Воцарилась тишина. Мунира чувствовал себя неловко: он снова оказался в роли обвиняемого, в роли человека, чьи моральные качества, как выяснилось на поверку, недостаточно весомы.
— Мой отец — церковный староста, и вы должны бы понимать, что мне изрядно надоели проповеди и поучения, — сказал Мунира и остался очень доволен своим ответом.
— Я знаю, кто он… — сказал Карега и посмотрел в упор на Муниру, который даже заморгал от его пристального взгляда. — Я не собирался проповедовать. Просто я подумал о тех, которые предпочли умереть ради избранного ими пути. Я не уйду из школы. — Нам будет нелегко работать вместе, но я не собираюсь уходить.
— Что ж, посмотрим, посмотрим, — многозначительно произнес Мунира.
— В одном вы, безусловно, правы, — продолжал Карега. — Видимо, я прятался от чего-то. Знаете, почему я разыскивал вас? Потому что вы ее брат. Вы ее учили. Вы учили меня. Дело не только в том, что мне нужна была поддержка; я искренне надеялся, что вы откроете мне загадку Сирианы, объясните мотивы поведения Чуи.
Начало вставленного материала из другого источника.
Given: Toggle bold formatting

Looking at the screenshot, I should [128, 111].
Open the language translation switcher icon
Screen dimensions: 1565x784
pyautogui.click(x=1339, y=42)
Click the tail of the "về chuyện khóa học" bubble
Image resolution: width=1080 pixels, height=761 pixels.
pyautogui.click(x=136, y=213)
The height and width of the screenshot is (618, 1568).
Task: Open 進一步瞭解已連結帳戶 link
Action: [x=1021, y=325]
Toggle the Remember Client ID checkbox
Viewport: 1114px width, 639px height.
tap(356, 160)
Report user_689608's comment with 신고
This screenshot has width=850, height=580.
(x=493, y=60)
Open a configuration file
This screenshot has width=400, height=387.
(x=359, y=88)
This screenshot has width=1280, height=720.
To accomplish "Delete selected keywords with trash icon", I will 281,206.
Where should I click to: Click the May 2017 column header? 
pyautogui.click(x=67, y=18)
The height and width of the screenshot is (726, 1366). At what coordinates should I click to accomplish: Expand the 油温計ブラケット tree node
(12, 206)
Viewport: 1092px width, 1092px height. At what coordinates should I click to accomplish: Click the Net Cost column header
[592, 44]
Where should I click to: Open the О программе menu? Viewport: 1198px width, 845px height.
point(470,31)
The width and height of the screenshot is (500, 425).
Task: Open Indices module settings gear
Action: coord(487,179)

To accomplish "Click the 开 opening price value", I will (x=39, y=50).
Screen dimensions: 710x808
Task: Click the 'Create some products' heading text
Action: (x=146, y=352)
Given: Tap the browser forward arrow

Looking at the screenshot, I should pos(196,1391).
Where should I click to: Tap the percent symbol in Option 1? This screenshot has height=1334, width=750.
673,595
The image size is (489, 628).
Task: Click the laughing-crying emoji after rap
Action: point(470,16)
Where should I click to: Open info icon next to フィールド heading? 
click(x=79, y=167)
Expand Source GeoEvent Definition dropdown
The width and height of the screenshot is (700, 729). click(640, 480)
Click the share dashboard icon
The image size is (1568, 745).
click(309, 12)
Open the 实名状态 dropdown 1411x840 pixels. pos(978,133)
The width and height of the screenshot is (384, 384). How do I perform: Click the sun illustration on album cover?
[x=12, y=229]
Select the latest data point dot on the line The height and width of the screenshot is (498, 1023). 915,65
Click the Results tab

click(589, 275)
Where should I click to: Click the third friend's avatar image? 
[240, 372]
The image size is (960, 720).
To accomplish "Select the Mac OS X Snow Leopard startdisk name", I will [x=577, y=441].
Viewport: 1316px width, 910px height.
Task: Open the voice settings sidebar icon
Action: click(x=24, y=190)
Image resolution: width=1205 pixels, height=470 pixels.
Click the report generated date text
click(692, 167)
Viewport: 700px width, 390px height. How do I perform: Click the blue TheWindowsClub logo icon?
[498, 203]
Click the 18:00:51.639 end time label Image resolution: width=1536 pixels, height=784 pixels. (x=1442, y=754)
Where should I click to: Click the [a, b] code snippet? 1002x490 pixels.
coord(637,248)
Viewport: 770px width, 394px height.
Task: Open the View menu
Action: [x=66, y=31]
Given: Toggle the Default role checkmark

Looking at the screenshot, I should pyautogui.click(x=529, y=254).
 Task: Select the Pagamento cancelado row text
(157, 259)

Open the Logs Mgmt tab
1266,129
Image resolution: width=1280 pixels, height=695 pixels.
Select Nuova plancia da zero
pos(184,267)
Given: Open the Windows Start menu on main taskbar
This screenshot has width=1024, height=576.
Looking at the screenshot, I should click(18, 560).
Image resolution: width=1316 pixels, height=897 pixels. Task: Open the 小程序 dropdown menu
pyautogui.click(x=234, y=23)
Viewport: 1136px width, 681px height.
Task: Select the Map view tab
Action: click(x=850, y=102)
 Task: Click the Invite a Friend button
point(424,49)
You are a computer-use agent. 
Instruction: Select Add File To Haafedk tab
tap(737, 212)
Во время похода в город я увидел много других чуй, и теперь, пожалуй, я уже не стремлюсь их понять. Человек взрослеет. История — это не галерея отважных героев. Я хочу остаться здесь и оглядеться вокруг. Я хочу найти свое место в предстоящей борьбе, — добавил он, вспомнив письмо адвоката.
— Посмотрим, — теперь уже угрожающе произнес Мунира, — однако на вашем месте я бы начал подыскивать себе работу в другой школе! А еще целесообразнее было бы вам попытаться попасть в институт усовершенствования учителей.